The record reveals that on February 15, 1960, petitioner purchased the subject premises, a six-story elevator apartment house, for $345,000, and instituted the present proceeding three days later on February 18,1960. The terms of the sale consisted of a cash payment of $50,000, and the balance of the purchase price by taking title subject to a first mortgage of $77,380.33 and a purchase-money mortgage in the amount of $217,619.67, which latter mortgage provided for amortization payments of [932]*9322% per annum to commence four years from the date thereof, together with 6% interest.
The ground upon which the respondent rejected acceptance of the purchase price in favor of the equalized assessed valuation as the basis for computing the allowable net return, was that the purchase was not made on normal financing terms. The conclusion as to what constitutes normal financing rests upon a proper consideration of all the relevant facts, the determination of which was delegated by the Legislature to the sound discretion of the respondent.
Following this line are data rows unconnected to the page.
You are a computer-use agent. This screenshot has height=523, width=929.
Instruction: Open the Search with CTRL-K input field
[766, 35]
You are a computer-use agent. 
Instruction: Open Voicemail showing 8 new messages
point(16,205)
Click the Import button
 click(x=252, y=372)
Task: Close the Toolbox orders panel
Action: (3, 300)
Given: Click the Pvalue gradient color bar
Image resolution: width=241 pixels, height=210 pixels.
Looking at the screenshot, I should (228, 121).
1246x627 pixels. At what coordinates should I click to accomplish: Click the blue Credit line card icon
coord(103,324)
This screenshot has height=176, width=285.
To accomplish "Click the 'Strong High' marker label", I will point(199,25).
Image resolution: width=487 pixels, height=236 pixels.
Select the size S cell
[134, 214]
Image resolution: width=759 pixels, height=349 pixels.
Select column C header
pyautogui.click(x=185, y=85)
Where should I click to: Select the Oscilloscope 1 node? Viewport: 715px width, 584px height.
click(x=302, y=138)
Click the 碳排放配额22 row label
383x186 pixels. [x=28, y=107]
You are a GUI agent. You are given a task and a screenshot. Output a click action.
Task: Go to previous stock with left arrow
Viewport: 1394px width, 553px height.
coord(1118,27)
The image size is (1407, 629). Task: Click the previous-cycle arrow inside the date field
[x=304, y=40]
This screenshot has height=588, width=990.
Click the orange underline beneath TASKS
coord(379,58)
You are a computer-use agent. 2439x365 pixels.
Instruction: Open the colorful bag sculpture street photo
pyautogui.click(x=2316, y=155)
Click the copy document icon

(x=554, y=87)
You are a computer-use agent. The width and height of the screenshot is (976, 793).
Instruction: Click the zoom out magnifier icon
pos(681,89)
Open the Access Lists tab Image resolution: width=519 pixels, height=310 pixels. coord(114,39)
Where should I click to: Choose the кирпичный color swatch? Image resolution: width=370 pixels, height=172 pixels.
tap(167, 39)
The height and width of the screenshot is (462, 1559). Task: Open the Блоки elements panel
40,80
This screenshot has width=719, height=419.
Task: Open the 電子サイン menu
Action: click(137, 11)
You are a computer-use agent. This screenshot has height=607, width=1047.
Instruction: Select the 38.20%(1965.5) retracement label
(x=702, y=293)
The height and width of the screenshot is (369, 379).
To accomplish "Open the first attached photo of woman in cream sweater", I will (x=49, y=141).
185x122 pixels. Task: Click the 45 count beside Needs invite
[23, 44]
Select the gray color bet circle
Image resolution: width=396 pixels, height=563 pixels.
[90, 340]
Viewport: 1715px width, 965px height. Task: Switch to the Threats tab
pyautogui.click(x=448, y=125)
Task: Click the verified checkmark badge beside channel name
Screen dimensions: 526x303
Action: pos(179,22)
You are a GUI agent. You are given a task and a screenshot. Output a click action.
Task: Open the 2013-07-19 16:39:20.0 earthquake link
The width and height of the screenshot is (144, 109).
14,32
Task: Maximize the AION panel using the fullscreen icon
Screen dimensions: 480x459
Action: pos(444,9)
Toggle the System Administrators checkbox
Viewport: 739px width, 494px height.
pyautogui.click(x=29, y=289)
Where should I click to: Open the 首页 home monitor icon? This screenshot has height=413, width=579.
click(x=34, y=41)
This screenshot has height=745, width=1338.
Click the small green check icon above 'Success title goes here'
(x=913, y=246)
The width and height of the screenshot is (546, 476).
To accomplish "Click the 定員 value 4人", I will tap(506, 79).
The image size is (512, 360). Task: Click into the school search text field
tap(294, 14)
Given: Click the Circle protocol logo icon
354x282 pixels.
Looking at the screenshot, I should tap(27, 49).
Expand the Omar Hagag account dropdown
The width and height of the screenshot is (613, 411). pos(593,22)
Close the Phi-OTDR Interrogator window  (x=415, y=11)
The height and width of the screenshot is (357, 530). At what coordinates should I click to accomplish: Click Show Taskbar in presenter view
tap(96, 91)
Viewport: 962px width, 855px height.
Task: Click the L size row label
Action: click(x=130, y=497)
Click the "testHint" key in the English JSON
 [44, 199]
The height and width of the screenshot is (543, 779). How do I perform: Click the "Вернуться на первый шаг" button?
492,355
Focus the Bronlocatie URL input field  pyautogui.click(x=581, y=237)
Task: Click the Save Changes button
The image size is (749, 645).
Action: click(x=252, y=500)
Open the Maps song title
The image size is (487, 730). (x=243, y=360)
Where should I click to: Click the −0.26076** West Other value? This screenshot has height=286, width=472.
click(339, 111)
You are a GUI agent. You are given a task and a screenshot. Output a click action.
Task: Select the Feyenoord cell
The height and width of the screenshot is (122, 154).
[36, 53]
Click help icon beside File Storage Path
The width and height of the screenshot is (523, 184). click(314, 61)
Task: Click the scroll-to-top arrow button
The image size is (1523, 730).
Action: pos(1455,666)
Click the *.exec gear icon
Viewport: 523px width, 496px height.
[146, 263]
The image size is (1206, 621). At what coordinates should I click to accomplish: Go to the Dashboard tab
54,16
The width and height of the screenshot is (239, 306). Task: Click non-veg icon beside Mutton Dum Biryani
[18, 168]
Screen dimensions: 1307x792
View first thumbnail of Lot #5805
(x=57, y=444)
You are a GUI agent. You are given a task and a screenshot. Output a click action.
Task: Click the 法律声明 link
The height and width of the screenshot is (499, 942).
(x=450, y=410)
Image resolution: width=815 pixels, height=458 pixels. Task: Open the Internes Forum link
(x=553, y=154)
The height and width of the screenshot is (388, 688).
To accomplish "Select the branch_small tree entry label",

The only question before the court is whether the respondent exercised his discretion in a proper manner, based upon the record before him.
It is quite apparent that the respondent, in reaching his conclusion, used as his format not only existing case law but also the Legislative Report of the Special Committee Appointed by the Governor to Study the Provisions of the Emergency Residential Rent Control Law relating to the use by the respondent of the sales price of property sold in good faith as a basis for a determination of a fair return (see letter of transmittal dated Feb. 24,1961). On the basis of this report, the Legislature amended the rent laws and enacted the directives and factors in said Special Committee’s Report, and provided that these factors be used in determining whether a sale was on normal financing terms (Emergency Housing Rent Control Law, § 4, subd. 4, par. [a], cl. [1]; L. 1961, eh. 337).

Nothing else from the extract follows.